Here’s the thing that really ruins this episode for me, granted I haven’t seen the “other endings” but judging off of my quick browse through the forums I have a basic idea of what they are. WHAT THE FUCK happened to shaping Aj! Like your kidding right? The whole thing with trusting him or not near the beginning of the episode is the only thing that affects what he does!? What happened to all those choices throughout the season? Oh that’s right, we see them at the fucking credits lmao, that feels so “ANF” it’s pretty gross (it’s the “42 different Clem’s all over again). AJ’s just a happy little angel at the end of the season and acts the same no matter what... very disappointing. Judging from what happened with James in my playthrough, I’m guessing Lily doesn’t really do anything either, after the Louis/Violet scenario in Broken Toys I was hoping they would do them well but no, classic Telltale determinant characters. The Ranch flashback didn’t live up to the hype either, why tf did they foreshadow this the whole fucking season, it makes no sense. Man what a bummer...
I really want to like this episode, like I REALLY do. But it’s honestly hard to. The ending feels like pure fan service and, lets be real here, they’re really no “multiple endings”. God I feel so fucking depressed saying this, I fucking loved this season up to Broken Toys but that episode just didn’t live up to the hype for me. Ultimately as a series finale... it fails imo. I hope over time my opinion will change and maybe I will end up changing my mind but as of right now, my initial thoughts are just... disappointment. This is the first episode in TFS that left me feeling this way, and the fact that it’s the last episode just makes it worse. Overall it was an OK finale, but imo it wasn’t as well done as No Time Left or No Going Back.
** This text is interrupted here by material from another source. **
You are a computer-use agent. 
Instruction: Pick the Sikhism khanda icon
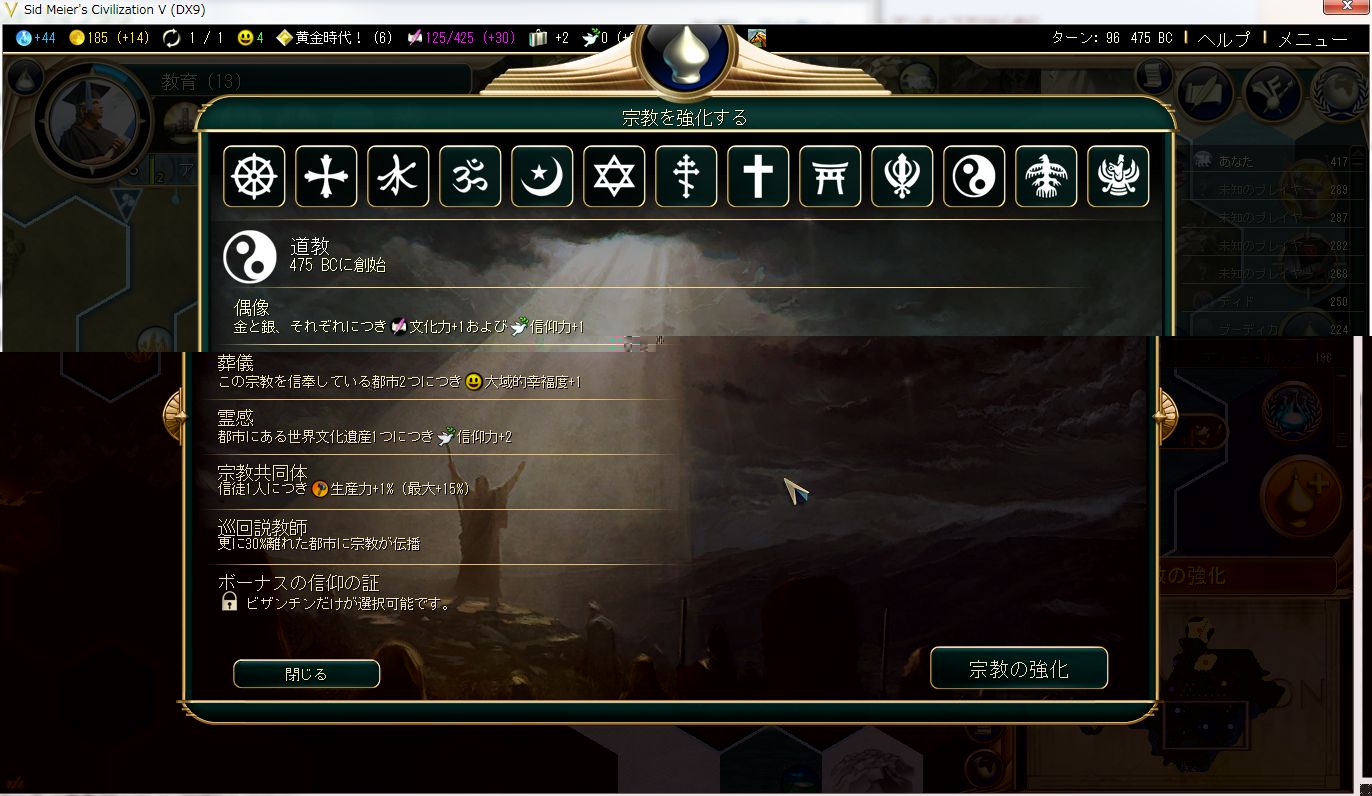tap(902, 177)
Edit: Ok, I’ve got a lot to say and I deeply regret some of the conclusions I jumped to. I recently replayed the episode again and I honestly liked it a lot more a second time around. The pacing didn’t feel as off as I recalled (I was kinda tired when I played it the first time). The episode also branches out a lot more then I thought when it comes to Violet, Louis, and Tenn, I still think James and particularly Lily deserved a bit more though. The scene with Clementine and AJ in the barn is very well done, even though it was earlier on in the episode, I still teared up a little bit upon my second time. I understand the ranch flashback a bit more now, as it kinda symbolized Clementine “making it up as she went along” very much like Lee. My biggest criticism about past decisions regarding teaching AJ kinda didn’t hold up when I realized what the episode was trying to convey the whole time: Clementine doesn’t know everything and doesn’t always know what to do, she isn’t perfect. The episode shows AJ’s final leap from becoming the “student” to becoming an independent survivor who can make the tough calls without Clementine’s guidance, it reminds me a lot of S2’s premise and I think they pulled it off pretty well. The biggest thing that changed for me though was definitely the ending, I feel like having a one and only happy ending for Clementine was a fair move and while I would’ve liked to see multiple endings, I’m happy with what we got and it felt more enjoyable this time around. Maybe it was the disbelief of Clementine actually being alive that got me the first time, idk.
It’s so weird, I’ve never really had such a huge change in mind about something like this, but I personally really like this episode now. First impressions can be dangerous sometimes, I’m glad I gave this episode a second chance.